■ **Assignment**
Word for word, restate the data that follows, omitting the images.

>>>>

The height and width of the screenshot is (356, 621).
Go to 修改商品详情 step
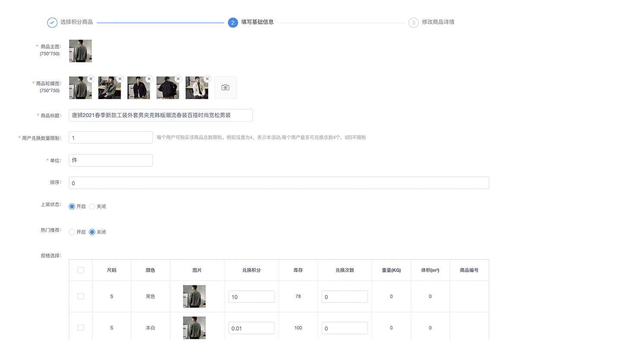coord(438,22)
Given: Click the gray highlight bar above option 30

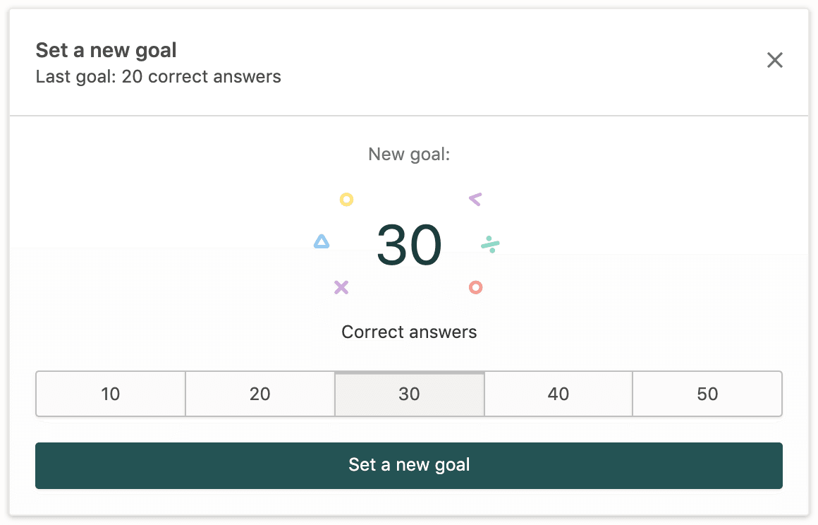Looking at the screenshot, I should pyautogui.click(x=409, y=373).
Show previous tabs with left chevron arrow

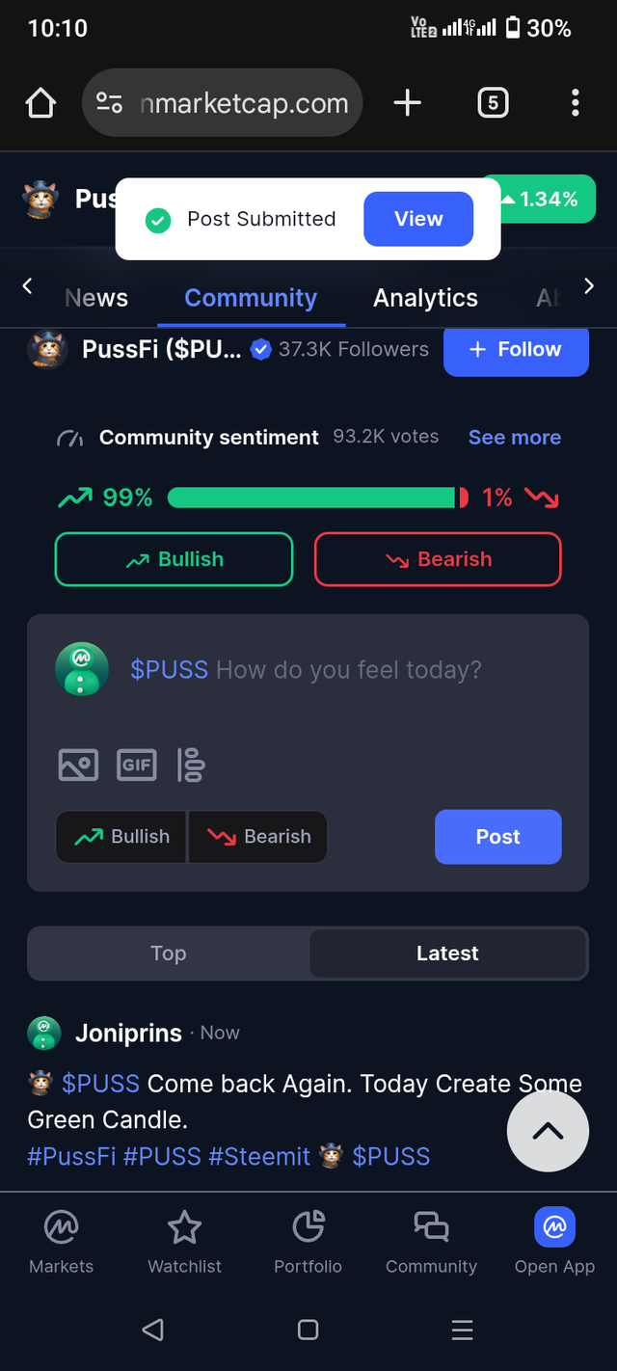point(27,285)
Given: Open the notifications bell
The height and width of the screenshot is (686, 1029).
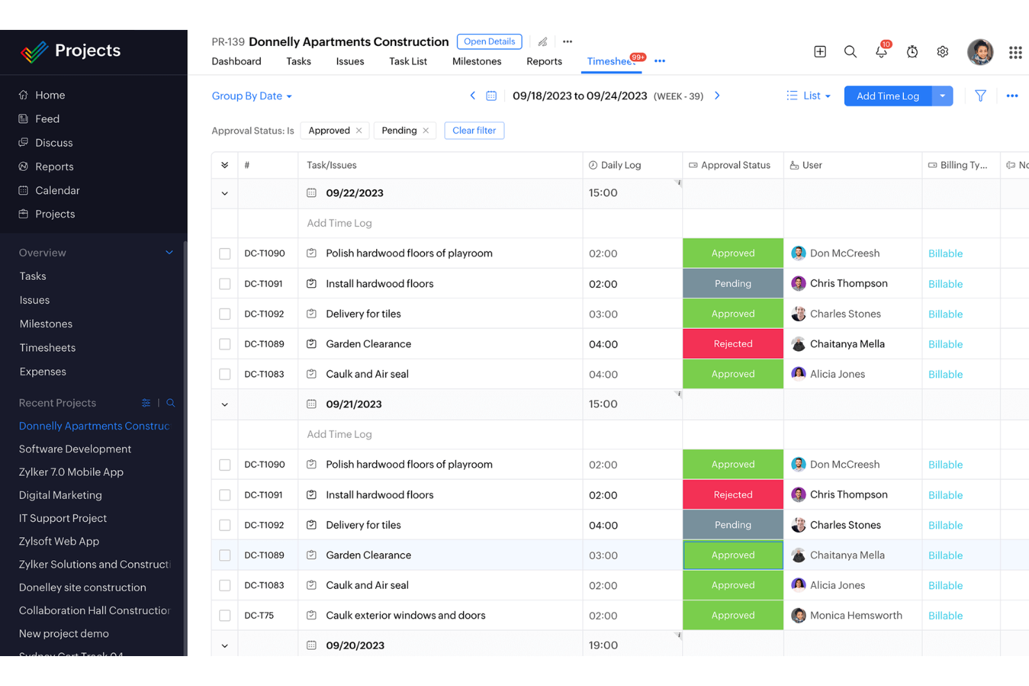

<<<<

■ **Result**
The height and width of the screenshot is (356, 621).
Go to 修改商品详情 step
coord(438,22)
Given: Click the gray highlight bar above option 30

Looking at the screenshot, I should pyautogui.click(x=409, y=373).
Show previous tabs with left chevron arrow

point(27,285)
Given: Open the notifications bell
The height and width of the screenshot is (686, 1029).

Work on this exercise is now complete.